BEGIN

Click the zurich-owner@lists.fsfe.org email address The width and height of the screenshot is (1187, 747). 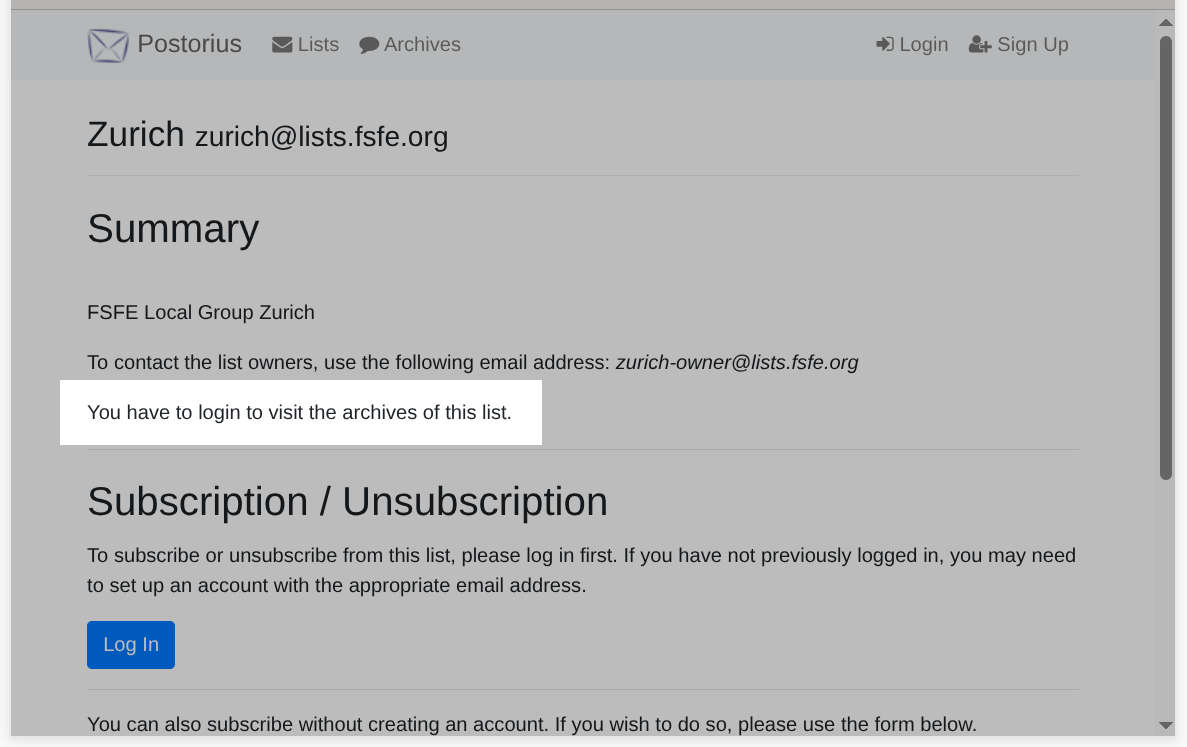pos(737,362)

END
BEGIN

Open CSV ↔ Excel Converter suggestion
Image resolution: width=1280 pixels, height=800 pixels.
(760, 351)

END
BEGIN

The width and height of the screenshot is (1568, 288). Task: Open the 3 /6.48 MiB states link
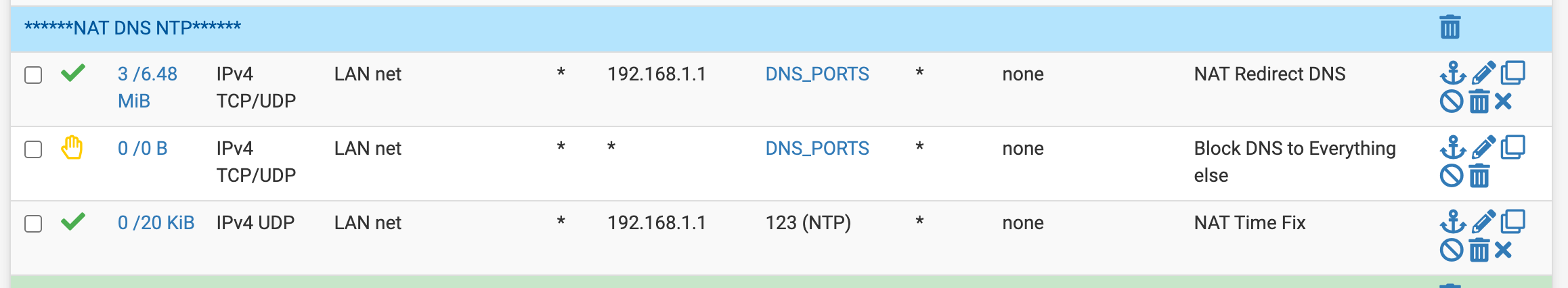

END

About this task – Select every line in the records above that contains the word "Open".

Result of this task –
Open CSV ↔ Excel Converter suggestion
The width and height of the screenshot is (1568, 288). Task: Open the 3 /6.48 MiB states link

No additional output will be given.